The KEECO agreement was signed in early May during the first U.S.-China Infrastructure Development meetings held during the Asian Development Bank annual meeting in Shanghai. The sessions brought together Chinese central and local government officials and U.S. firms and their Asian affiliates to conduct private discussions to promote the use of the bank’s technical and financial resources in the development of new public and private infrastructure in China’s poorer regions.
For its earlier overseas expansion efforts, KEECO recently won the U.S. Department of Commerce’s Export Achievement Award for 2001, linked to the firm’s global successes in marketing its encapsulation technology in foreign countries.

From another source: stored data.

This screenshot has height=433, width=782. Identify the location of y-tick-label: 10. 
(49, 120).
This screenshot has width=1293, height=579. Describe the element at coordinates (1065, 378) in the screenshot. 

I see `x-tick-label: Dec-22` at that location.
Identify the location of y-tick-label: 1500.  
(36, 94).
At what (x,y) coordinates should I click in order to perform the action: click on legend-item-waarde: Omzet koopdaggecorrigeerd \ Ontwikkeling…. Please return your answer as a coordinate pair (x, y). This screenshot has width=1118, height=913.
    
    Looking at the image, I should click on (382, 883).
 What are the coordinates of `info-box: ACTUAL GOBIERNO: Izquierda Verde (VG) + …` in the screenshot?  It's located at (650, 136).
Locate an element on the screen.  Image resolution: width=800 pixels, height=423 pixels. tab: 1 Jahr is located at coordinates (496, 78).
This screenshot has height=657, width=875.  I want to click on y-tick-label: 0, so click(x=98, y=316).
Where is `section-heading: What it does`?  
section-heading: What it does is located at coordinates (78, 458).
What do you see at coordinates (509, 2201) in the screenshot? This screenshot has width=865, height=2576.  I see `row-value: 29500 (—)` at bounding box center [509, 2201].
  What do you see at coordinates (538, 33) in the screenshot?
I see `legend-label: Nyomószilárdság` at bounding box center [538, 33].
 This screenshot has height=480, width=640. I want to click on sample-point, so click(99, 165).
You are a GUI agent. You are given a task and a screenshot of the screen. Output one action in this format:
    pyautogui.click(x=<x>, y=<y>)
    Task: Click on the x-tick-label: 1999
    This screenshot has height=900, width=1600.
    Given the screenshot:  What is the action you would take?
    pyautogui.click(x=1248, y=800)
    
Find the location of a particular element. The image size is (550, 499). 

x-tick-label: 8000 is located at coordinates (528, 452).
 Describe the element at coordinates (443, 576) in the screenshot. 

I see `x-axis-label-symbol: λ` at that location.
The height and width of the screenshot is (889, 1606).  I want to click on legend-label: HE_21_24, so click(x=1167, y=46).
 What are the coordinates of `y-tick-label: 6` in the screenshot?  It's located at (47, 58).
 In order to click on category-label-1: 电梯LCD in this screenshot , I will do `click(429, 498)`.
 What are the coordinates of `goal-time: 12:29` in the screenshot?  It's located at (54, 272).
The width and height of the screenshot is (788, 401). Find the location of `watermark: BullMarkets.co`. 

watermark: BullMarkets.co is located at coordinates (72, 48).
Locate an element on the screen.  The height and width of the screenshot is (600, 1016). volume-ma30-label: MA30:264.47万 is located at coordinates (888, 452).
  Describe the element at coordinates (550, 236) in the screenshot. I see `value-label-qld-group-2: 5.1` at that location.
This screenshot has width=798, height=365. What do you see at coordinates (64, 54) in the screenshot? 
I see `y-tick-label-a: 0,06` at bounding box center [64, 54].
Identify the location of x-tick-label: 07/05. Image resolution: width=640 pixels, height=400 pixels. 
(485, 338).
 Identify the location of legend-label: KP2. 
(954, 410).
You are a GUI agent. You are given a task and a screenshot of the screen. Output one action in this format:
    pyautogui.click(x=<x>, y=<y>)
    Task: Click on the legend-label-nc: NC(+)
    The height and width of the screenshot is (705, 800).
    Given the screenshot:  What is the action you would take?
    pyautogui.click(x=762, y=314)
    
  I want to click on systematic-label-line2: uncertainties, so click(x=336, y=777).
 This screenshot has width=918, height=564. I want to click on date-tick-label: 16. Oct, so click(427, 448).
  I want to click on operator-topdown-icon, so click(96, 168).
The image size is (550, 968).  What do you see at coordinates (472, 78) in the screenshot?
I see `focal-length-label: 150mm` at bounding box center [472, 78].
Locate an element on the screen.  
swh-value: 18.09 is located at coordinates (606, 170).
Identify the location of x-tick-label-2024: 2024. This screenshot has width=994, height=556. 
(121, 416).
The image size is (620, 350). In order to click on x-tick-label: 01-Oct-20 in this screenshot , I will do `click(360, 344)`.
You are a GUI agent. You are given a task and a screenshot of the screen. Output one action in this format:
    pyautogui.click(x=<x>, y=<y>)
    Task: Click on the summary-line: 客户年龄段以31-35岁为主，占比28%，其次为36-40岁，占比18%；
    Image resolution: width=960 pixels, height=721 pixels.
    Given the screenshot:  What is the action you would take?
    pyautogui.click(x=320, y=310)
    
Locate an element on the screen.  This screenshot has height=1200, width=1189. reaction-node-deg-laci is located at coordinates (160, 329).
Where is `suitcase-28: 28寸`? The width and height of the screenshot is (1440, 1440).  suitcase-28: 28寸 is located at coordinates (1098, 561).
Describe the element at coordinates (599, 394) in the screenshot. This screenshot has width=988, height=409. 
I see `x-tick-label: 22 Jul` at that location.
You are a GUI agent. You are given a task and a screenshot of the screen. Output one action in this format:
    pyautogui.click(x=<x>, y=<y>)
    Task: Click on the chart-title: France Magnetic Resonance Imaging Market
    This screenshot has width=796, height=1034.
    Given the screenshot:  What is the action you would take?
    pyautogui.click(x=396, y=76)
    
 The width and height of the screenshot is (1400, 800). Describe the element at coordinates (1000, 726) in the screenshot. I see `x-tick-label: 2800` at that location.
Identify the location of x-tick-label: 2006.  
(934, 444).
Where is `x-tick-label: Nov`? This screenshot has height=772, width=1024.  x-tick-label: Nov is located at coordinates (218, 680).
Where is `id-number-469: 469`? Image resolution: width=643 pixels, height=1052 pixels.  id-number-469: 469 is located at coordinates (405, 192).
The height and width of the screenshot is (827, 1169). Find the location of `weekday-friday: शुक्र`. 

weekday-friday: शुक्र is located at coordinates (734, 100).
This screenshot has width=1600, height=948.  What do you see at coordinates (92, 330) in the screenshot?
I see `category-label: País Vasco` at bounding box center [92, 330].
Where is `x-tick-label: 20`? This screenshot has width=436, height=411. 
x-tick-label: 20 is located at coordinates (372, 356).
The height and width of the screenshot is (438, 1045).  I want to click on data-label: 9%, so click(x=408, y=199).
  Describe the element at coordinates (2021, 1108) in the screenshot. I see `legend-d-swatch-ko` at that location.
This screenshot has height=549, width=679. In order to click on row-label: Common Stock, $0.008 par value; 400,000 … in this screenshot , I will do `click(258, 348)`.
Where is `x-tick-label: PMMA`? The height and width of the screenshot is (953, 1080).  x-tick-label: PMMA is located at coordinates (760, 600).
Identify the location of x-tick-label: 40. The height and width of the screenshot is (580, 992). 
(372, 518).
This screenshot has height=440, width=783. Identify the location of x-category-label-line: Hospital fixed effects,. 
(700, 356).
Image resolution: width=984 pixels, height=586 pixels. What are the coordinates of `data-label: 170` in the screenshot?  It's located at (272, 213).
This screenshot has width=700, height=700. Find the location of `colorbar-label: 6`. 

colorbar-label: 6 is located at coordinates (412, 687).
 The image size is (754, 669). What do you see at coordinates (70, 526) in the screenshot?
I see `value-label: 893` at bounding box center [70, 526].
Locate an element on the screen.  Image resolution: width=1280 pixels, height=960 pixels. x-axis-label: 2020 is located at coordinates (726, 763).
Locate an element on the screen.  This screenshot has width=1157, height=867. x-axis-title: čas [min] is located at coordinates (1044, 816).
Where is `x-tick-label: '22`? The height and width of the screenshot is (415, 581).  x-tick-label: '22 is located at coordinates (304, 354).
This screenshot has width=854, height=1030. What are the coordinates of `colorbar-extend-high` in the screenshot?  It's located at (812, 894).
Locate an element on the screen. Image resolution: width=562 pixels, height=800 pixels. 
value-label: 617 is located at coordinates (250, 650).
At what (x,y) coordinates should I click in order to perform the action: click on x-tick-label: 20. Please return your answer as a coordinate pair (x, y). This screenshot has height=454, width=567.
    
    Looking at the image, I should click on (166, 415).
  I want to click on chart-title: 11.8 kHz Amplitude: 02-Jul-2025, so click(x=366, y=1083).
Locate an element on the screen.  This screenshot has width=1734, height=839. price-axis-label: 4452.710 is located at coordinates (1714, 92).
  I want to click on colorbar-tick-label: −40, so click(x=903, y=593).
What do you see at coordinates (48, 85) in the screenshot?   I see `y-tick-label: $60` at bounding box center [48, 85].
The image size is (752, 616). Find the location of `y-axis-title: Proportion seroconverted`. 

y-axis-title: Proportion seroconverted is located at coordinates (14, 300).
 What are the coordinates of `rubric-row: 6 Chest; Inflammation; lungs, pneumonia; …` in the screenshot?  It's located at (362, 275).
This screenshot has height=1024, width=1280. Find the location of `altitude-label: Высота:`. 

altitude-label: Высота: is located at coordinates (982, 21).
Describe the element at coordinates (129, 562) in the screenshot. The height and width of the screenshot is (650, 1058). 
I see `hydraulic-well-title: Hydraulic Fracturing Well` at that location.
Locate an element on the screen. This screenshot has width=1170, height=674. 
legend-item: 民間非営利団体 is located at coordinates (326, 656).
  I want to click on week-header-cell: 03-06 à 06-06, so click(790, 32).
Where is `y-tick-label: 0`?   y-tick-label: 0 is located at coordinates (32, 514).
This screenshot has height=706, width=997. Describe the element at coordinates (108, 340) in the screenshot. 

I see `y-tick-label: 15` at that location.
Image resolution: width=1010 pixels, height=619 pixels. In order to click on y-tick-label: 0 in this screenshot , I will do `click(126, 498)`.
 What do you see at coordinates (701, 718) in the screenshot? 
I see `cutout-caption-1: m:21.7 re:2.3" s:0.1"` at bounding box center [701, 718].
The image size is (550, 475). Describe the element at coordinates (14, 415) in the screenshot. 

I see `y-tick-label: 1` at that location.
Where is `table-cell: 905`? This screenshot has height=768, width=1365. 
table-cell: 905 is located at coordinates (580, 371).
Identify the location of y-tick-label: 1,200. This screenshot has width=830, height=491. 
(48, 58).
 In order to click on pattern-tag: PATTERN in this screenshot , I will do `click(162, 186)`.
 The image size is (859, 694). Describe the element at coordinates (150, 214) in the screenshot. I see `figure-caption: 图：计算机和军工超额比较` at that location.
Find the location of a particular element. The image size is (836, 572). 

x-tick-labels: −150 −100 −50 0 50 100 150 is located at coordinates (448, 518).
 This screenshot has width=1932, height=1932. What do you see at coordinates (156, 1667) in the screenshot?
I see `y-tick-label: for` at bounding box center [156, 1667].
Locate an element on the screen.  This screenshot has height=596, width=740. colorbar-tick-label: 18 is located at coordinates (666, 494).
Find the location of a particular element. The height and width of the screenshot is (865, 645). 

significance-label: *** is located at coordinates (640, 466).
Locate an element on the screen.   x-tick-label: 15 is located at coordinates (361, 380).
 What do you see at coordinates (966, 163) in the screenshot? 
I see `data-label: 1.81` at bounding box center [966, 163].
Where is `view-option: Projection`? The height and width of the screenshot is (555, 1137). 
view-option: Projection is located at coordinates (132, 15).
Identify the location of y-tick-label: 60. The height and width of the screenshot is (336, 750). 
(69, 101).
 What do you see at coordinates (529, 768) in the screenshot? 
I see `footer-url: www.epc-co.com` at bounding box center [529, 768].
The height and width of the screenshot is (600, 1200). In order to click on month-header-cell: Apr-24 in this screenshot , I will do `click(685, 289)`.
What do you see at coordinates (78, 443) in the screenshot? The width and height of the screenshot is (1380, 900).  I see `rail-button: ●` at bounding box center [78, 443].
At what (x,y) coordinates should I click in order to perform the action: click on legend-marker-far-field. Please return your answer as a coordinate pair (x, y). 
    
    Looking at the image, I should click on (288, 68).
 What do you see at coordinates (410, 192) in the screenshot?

The award was presented to KEECO’s CEO, Jimmie Andrews, in ceremonies in late May at the World Trade Center in Seattle.
KEECO’s treatment is now being used or evaluated in Canada, China, The Philippines, Japan, The United Kingdom, Chile and Peru.
"This is the achievement of a significant recognition for KEECO’s treatment systems," Anderson said.
In the United States, the company recently won a contract from the Maryland Port Authority for the second phase of its Baltimore Harbor dredged soils decontamination work. KEECO is part of a demonstration project designed to show that contaminated dredged materials can be treated sufficiently to produce cleansed soils that are marketable for other uses.